The same story for bed leveling – Nophead’s design is very robust and doesn’t need leveling frequently but when it does, it requires that the extruder is removed, dial indicator is installed in its place (I have never had much success using a sheet of paper) and then fiddling with both the Z axis screws and the front pillars/screws of the bed. What takes a few minutes tops on other machines is a much longer exercise on the Mendel. Again, having the ability to automatically compensate for minor leveling issues or uneven bed surface by probing would be extremely helpful here.

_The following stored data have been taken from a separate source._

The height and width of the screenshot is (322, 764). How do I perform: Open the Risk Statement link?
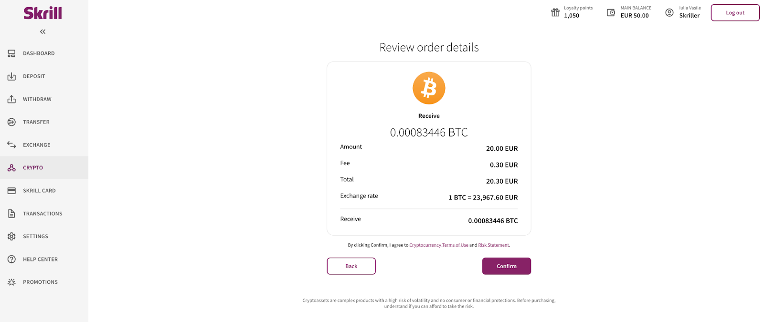click(x=493, y=245)
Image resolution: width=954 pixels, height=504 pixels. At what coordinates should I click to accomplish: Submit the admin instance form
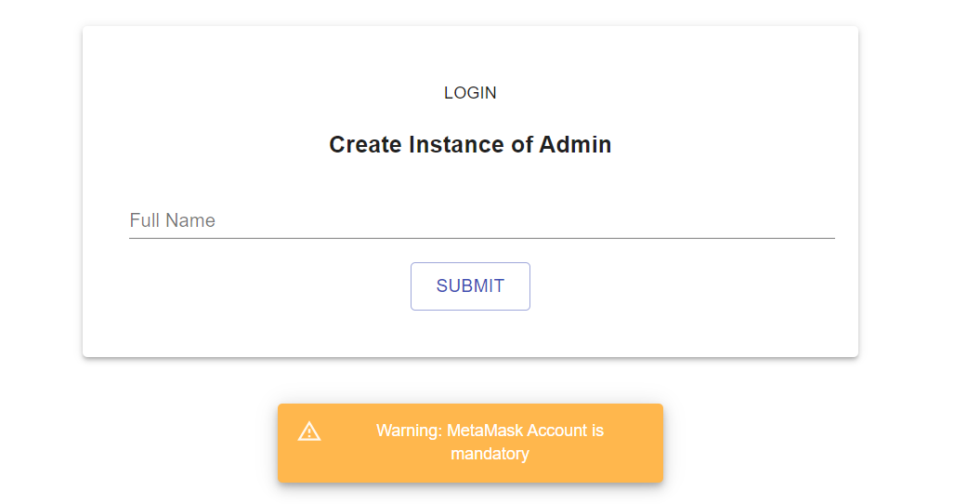(x=470, y=286)
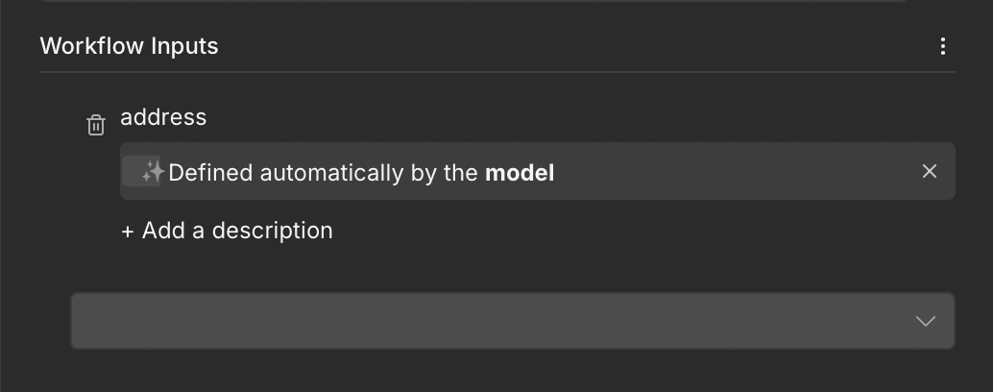The width and height of the screenshot is (993, 392).
Task: Click the sparkle icon beside Defined automatically
Action: [153, 172]
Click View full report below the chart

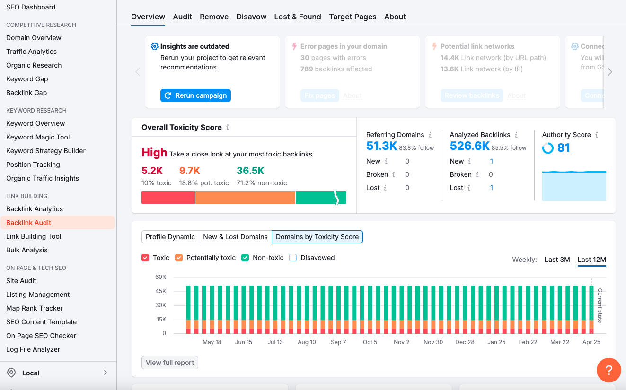169,363
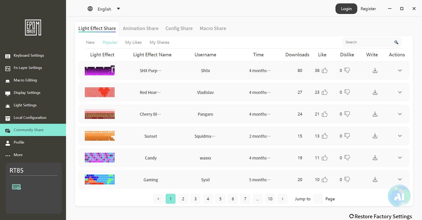Click Restore Factory Settings
The image size is (422, 220).
pyautogui.click(x=380, y=216)
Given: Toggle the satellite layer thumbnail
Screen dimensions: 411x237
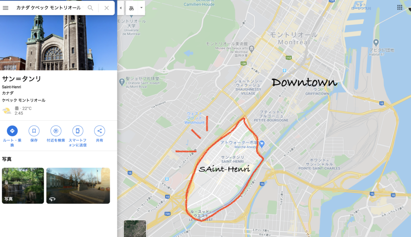Looking at the screenshot, I should click(x=135, y=228).
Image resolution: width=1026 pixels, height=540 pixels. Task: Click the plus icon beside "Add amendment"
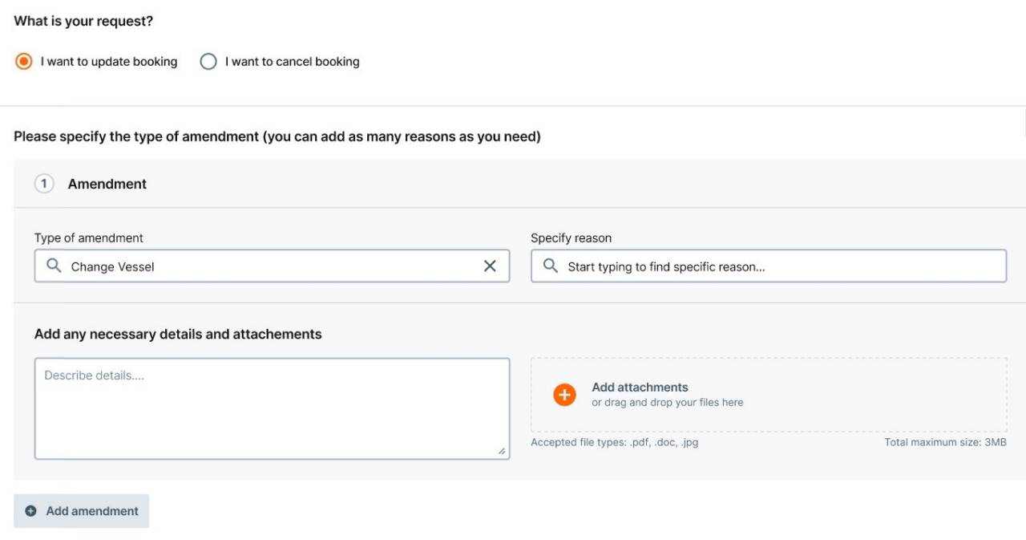click(31, 511)
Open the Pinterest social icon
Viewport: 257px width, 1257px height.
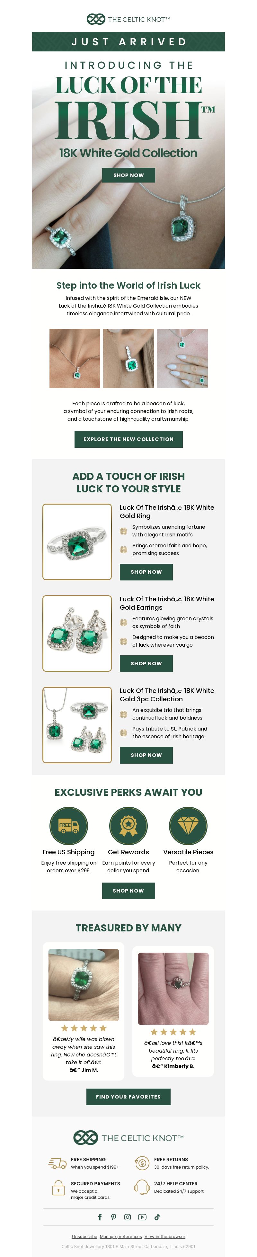click(114, 1217)
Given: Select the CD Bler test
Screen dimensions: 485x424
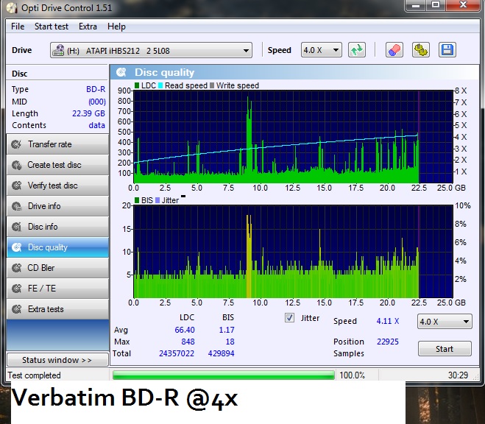Looking at the screenshot, I should 57,268.
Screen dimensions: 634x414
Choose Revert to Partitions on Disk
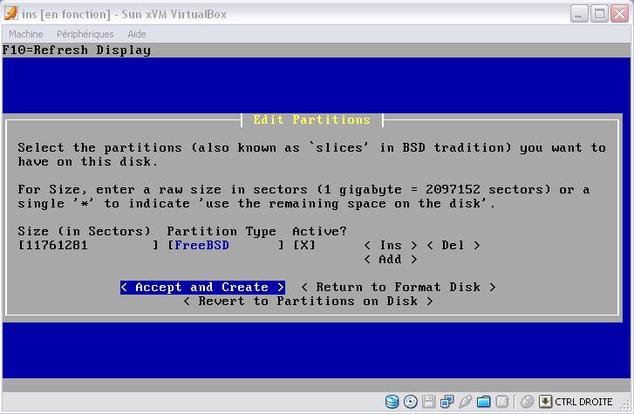pos(308,302)
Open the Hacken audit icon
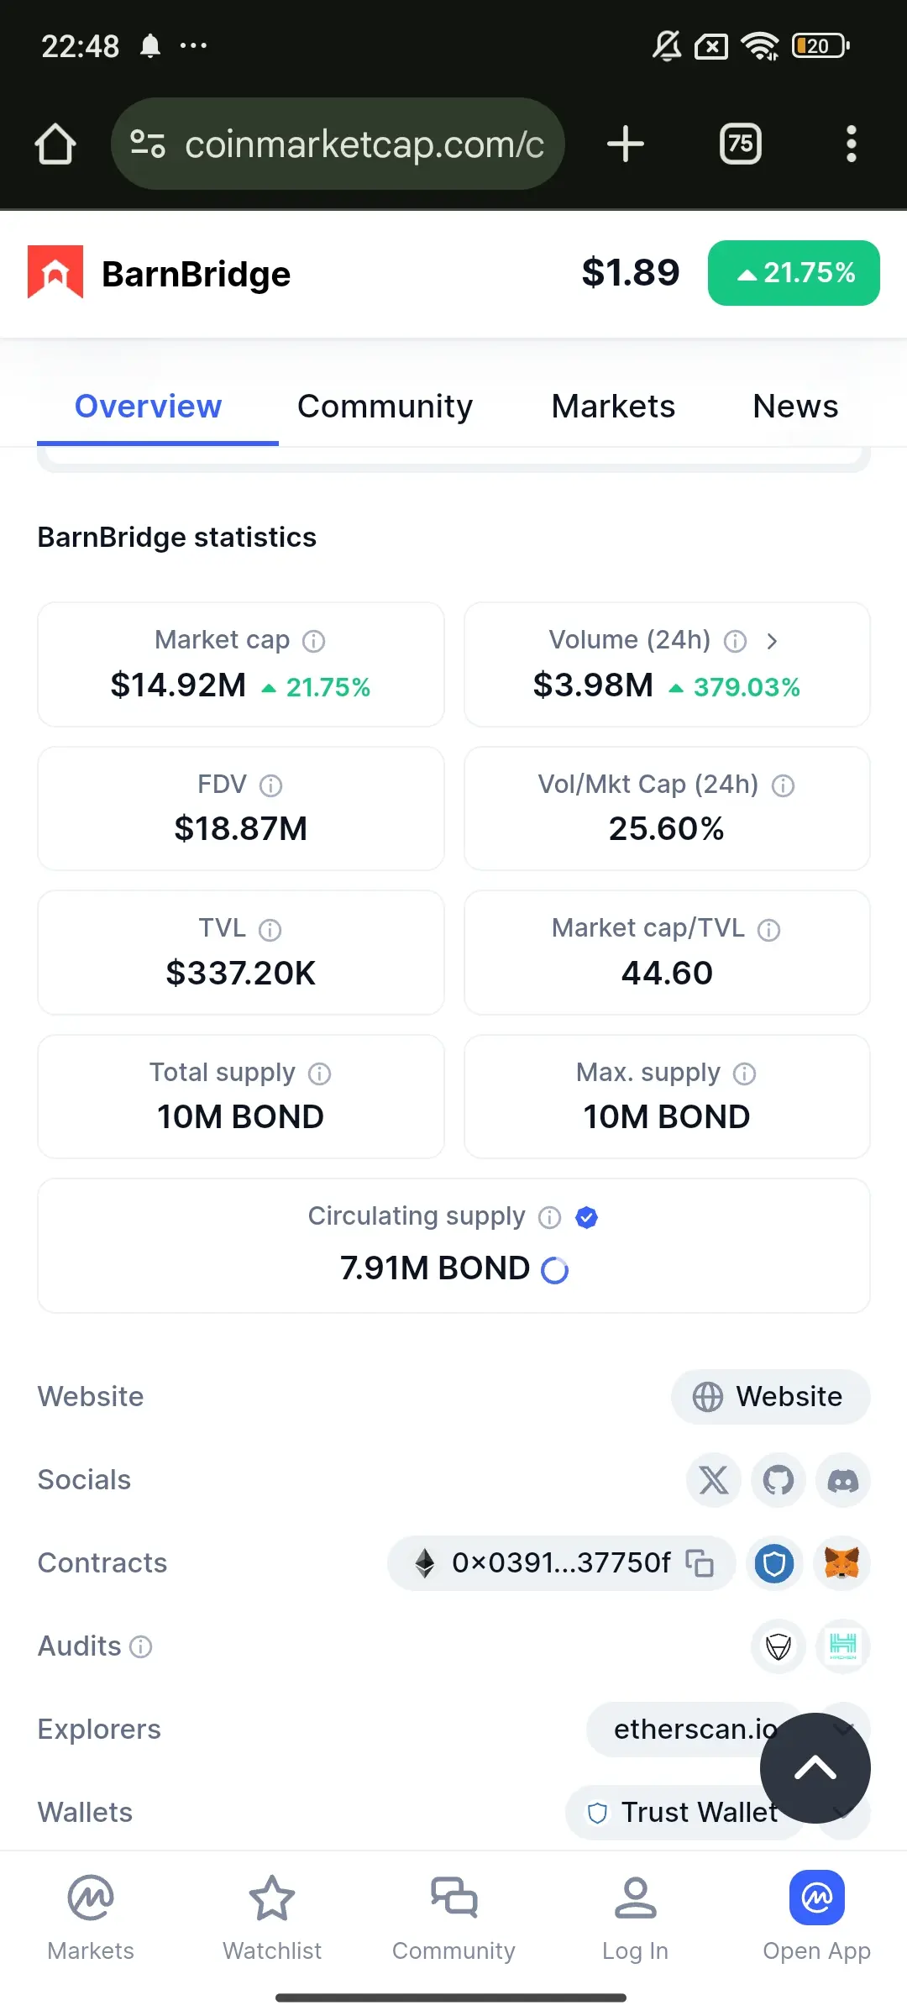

Unfortunately, the Marlin firmware running on the original Melzi controller shipped with the kit is ancient (pre 1.0!), heavily customized by Nophead (so upgrade isn’t straightforward) and the controller uses the ATMega1284 MCU, which has only 128kB of flash. Newer Marlin that would be needed for the bed leveling support and probing won’t fit. The board also lacks any means to actually connect the probe – there is an expansion connector, but it would require some nasty hacking to get anything more complicated than a basic microswitch (e.g. a BLTouch/3DTouch which behave like a servo and a switch) to work.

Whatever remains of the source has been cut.